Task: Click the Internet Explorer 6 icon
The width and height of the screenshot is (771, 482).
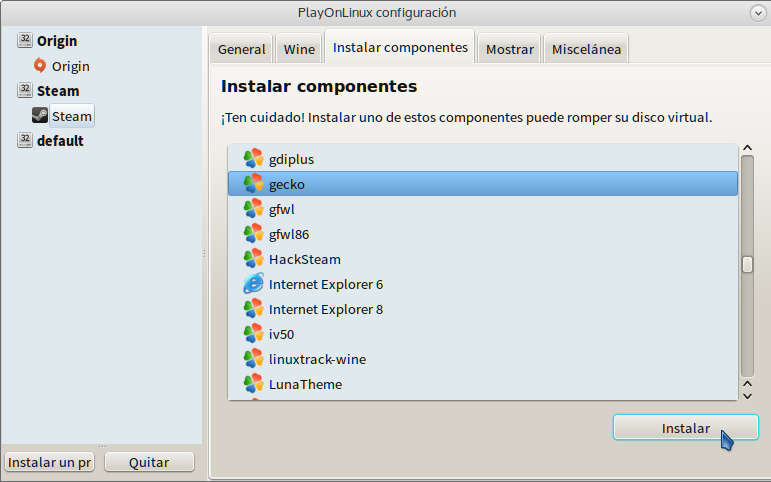Action: [253, 284]
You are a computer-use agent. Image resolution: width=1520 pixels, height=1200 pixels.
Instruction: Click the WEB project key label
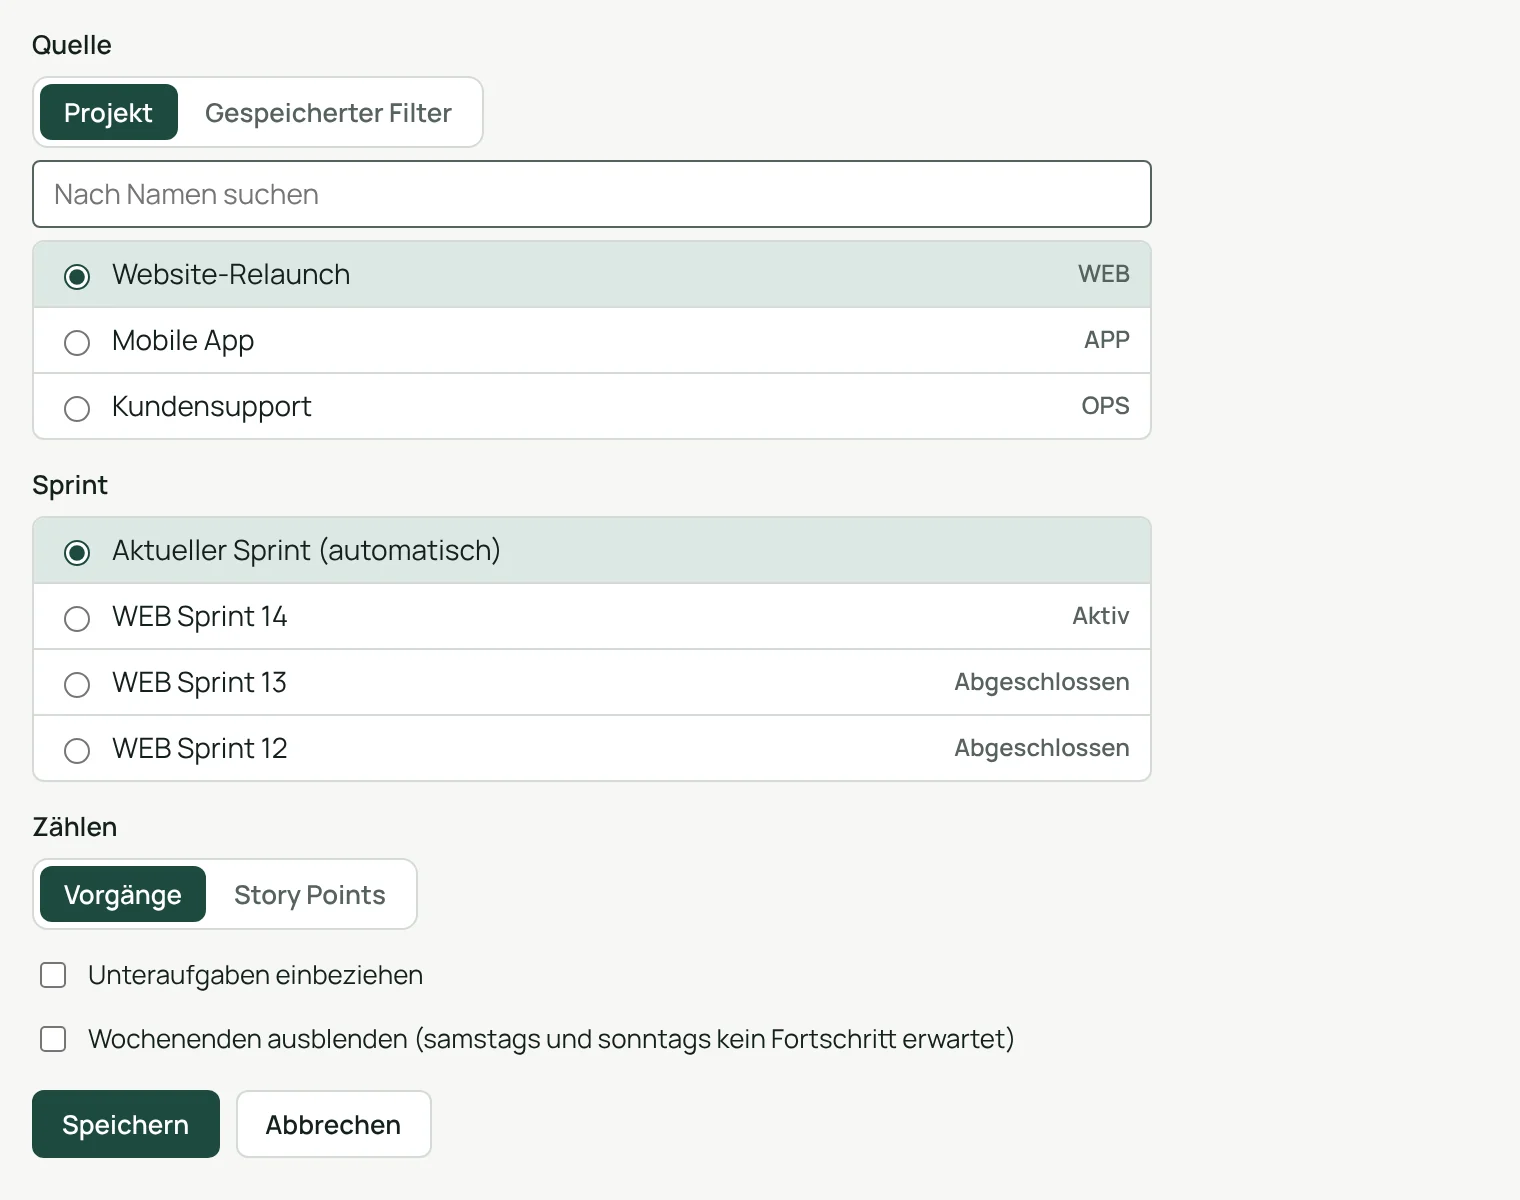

What needs to be done » Copy out the material starting at the line that contains "You are a computer-use" and ending with the last line of the material, without the pictures.

Task result »
You are a computer-use agent. Image resolution: width=1520 pixels, height=1200 pixels.
Instruction: Click the WEB project key label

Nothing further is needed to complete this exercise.